**Selected excerpt:**
Question

An array \( A \) of length \( n \) with distinct elements is said to be bitonic if there is an index \( 1 \leq i \leq n \) such that \( A[1..i] \) is sorted in the non-decreasing order and \( A[i+1 .. n] \) is sorted in the non-increasing order. Which ONE of the following represents the best possible asymptotic bound for the worst-case number of comparisons by an algorithm that searches for an element in a bitonic array \( A \)?

• A. \(\Theta(n)\)
• B. \(\Theta(1)\)
• C. \(\Theta(\log^2 n)\)
• D. \(\Theta(\log n)\)

Hint:

{Binary search is a powerful technique that reduces search complexity from \( O(n) \) to \( O(\log n) \) in structured data.}

Answer 1

The Correct Option is D

- A bitonic array consists of an increasing and a decreasing sequence. A bitonic array first increases and then decreases. This structure allows efficient algorithms for finding the peak element, as the peak is the largest element where the increasing sequence changes to the decreasing one.

**Exercise details:** Rewrite the bitonic array explanation from the words "The Correct Option" through "the decreasing one.", changing each "peak" to "maximum".

**Data below:**
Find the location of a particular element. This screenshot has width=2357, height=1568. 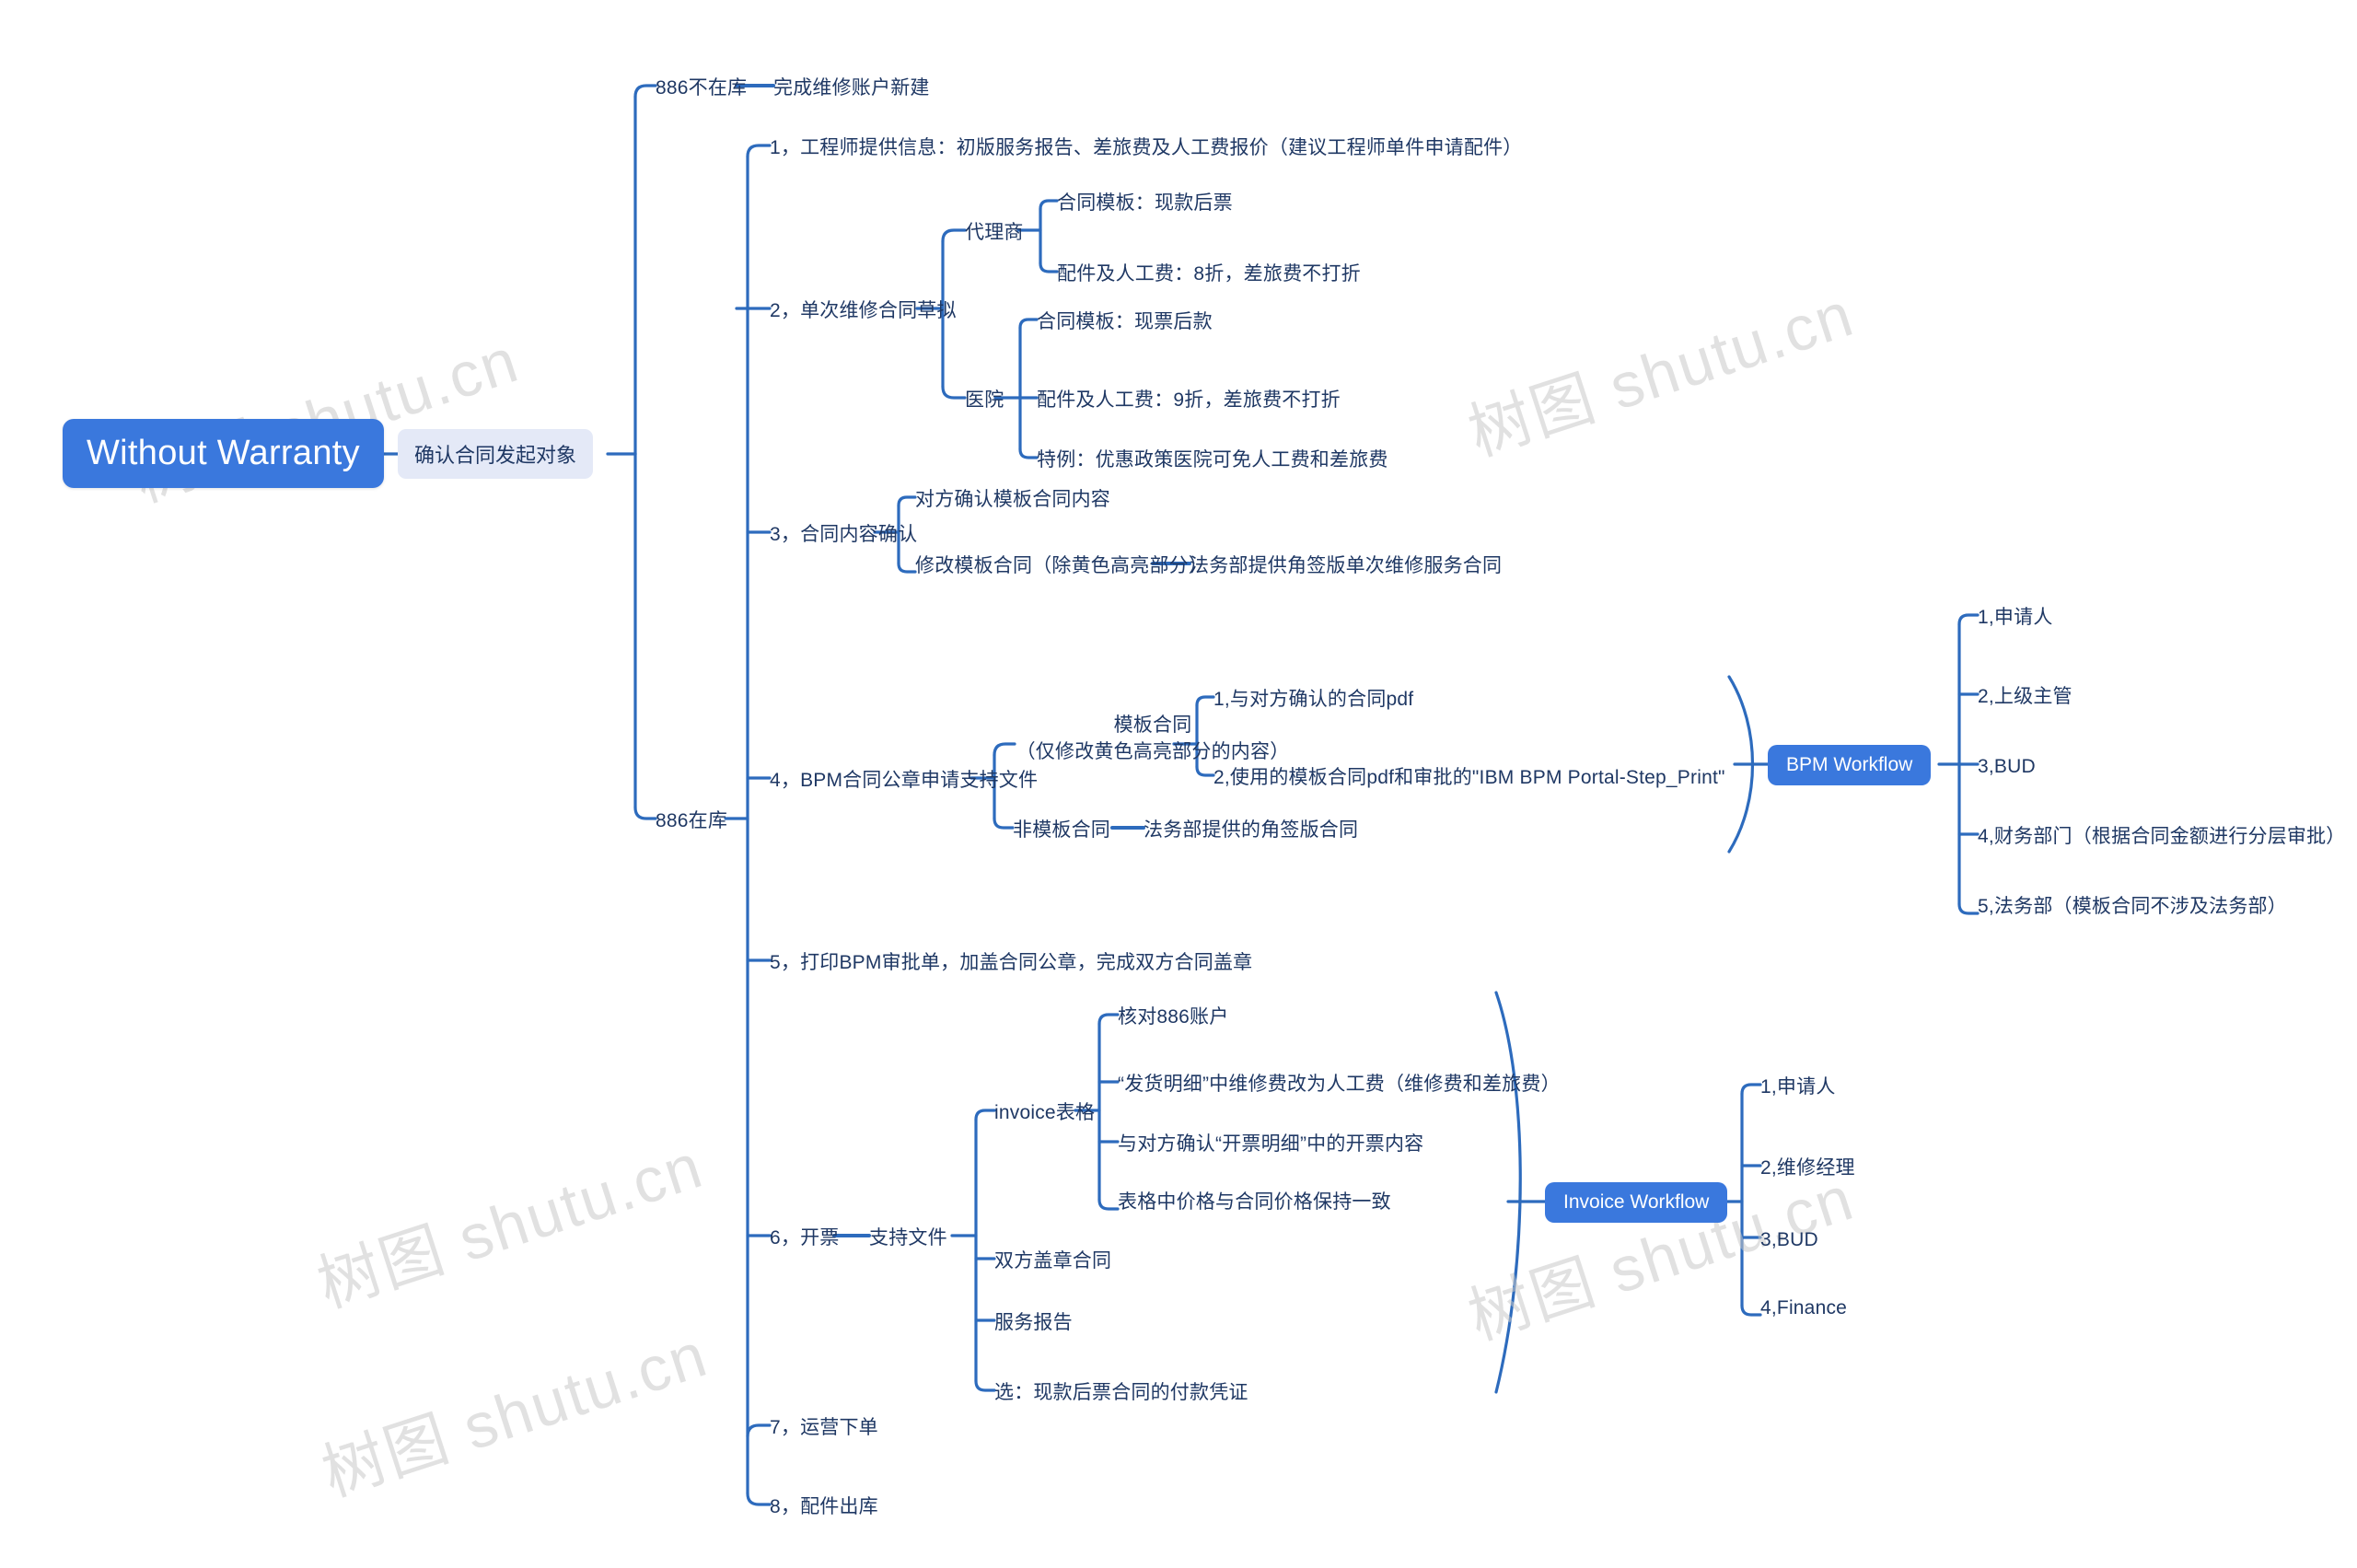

**Answer to this problem:**
The Correct Option is D

- A bitonic array consists of an increasing and a decreasing sequence. A bitonic array first increases and then decreases. This structure allows efficient algorithms for finding the maximum element, as the maximum is the largest element where the increasing sequence changes to the decreasing one.